Vorig jaar heeft de Hoge Raad een uitspraak gedaan die voor letselschadeslachtoffers van groot belang is. Stel iemand raakt na een medisch-, arbeids- of verkeersongeval ernstig gewond. Na ziekenhuisopname zijn enige weken, maanden of soms zelfs blijvend verzorging en verpleging nodig. Het traject om externe hulp (Thuiszorg, Alfahulp) in te roepen, is veelal weinig succesvol. Van lieverlee nemen ouders of echtgenoten die taken op zich. Uit de uitspraak van de Hoge Raad blijkt dat deze hulp en verzorging ook voor vergoeding van verzekeraars in aanmerking komt.
Verzekeraars stelden zich op het standpunt slechts hulp te vergoeden indien deze via de officiële weg geïndiceerd was en voorts voor zover die hulp ook daadwerkelijk verkregen was.
.Door personeelskrapte enerzijds en om de kosten te drukken anderzijds zijn de normen om voor hulp in aanmerking te komen verzwaard. Hetgeen familieleden kunnen doen, wordt niet meegeteld. Of familieleden het doen, is het probleem van het slachtoffer. Gevolg was dat familieleden noodgedwongen bijsprongen, terwijl verzekeraars dat niet wilden vergoeden. Ook als hulp wel geïndiceerd is, komt er vaak geen hulp wegens personeelstekort.

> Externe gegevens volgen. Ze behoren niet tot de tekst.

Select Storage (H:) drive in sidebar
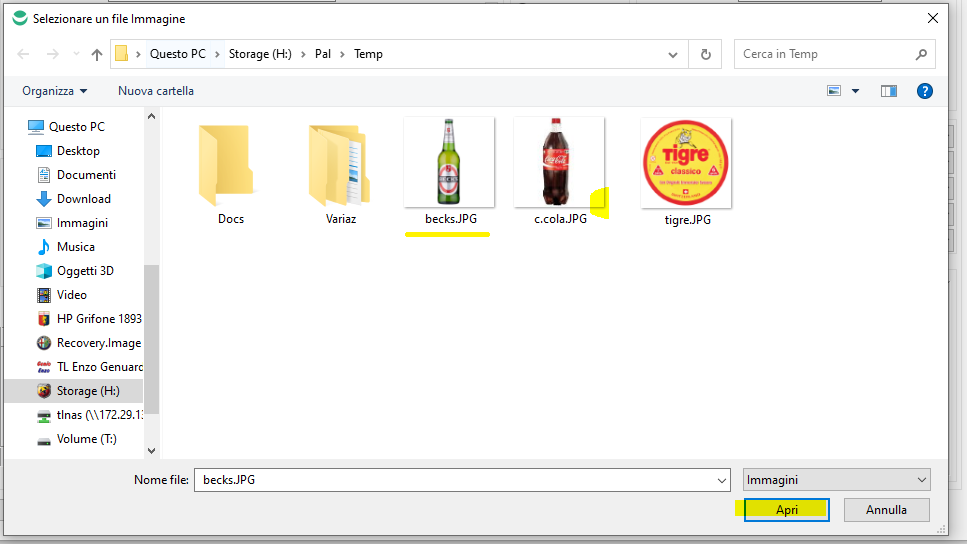Screen dimensions: 976x548 coord(90,391)
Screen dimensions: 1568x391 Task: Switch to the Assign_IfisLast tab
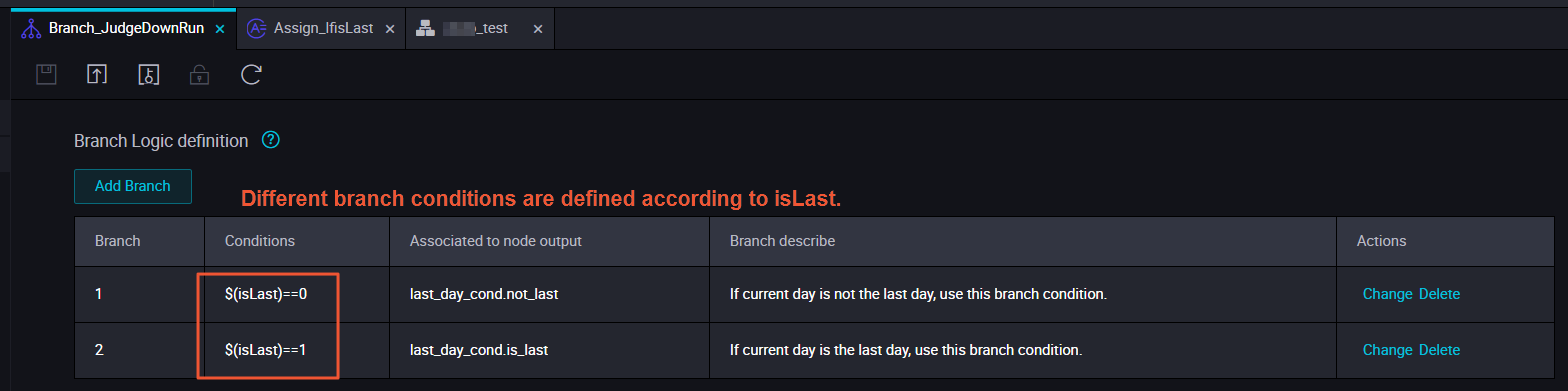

Vergoeding hulp familieleden
De Hoge Raad heeft nu bepaald dat naaste familieleden door ongevalslachtoffers voor hulp en verzorging kunnen worden ingehuurd tegen een tarief dat maximaal gelijk is aan het tarief van eventueel extern ingehuurde professionele krachten. Hierbij moet de verzorgings- en verplegingsbehoefte natuurlijk wel vaststaan. Een logische stap lijkt dat dit scenario ook zal gelden voor noodgedwongen in te huren huishoudelijke hulp.